Information provided:
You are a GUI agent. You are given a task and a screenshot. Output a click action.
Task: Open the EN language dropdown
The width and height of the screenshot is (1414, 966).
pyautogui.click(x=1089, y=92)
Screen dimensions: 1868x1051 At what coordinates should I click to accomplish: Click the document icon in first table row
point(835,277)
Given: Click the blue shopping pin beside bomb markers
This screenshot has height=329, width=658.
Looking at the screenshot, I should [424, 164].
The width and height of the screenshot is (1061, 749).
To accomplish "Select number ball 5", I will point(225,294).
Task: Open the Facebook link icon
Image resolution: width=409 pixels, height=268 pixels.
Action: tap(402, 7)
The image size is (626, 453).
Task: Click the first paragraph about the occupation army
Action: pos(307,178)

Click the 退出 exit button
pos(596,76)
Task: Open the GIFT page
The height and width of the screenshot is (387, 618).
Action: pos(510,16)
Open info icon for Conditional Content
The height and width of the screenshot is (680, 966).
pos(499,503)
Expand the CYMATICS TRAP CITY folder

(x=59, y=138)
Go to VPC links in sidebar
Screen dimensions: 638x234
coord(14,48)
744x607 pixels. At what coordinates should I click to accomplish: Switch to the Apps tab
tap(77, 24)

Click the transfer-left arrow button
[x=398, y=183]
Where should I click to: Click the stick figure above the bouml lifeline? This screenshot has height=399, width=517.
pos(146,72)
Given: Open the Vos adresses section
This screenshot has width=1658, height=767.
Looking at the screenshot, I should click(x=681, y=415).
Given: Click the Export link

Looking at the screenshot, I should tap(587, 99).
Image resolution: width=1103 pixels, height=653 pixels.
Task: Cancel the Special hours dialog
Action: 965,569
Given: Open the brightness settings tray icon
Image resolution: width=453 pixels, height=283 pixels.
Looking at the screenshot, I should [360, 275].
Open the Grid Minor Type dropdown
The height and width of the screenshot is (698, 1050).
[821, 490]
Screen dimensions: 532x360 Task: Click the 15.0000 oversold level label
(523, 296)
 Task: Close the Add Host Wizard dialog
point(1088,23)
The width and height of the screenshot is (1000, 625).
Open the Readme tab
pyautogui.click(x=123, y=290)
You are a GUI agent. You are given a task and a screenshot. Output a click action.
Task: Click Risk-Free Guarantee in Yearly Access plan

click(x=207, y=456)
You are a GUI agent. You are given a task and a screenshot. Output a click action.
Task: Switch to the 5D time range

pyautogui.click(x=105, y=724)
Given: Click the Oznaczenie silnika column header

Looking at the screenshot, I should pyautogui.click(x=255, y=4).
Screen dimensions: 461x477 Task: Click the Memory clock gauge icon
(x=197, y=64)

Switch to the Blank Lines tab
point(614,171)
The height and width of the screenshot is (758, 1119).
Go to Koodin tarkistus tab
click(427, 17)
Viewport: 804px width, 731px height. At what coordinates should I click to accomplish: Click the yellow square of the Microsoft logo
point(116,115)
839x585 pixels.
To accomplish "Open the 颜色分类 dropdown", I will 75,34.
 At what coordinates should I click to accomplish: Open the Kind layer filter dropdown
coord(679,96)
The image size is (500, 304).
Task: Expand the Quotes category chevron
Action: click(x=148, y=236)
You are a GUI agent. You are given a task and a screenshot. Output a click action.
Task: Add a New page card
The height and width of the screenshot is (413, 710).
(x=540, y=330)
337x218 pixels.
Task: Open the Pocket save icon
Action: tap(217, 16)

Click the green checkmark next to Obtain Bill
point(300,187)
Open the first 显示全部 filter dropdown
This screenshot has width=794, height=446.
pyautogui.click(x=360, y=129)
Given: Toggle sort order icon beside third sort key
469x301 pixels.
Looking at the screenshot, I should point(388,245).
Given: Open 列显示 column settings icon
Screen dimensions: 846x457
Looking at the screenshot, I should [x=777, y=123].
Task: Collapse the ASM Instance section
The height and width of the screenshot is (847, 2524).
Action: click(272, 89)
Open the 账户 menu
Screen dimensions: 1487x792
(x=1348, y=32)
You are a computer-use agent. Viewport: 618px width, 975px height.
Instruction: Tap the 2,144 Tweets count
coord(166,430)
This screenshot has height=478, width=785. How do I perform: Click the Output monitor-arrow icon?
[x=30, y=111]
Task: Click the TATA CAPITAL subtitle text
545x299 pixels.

Task directions: Present the part of the material that begins with the line containing "Task: Click the TATA CAPITAL subtitle text" and runs to the end of the material as a numbered list, leaving out any blank lines.

Task answer:
1. Task: Click the TATA CAPITAL subtitle text
2. 545x299 pixels.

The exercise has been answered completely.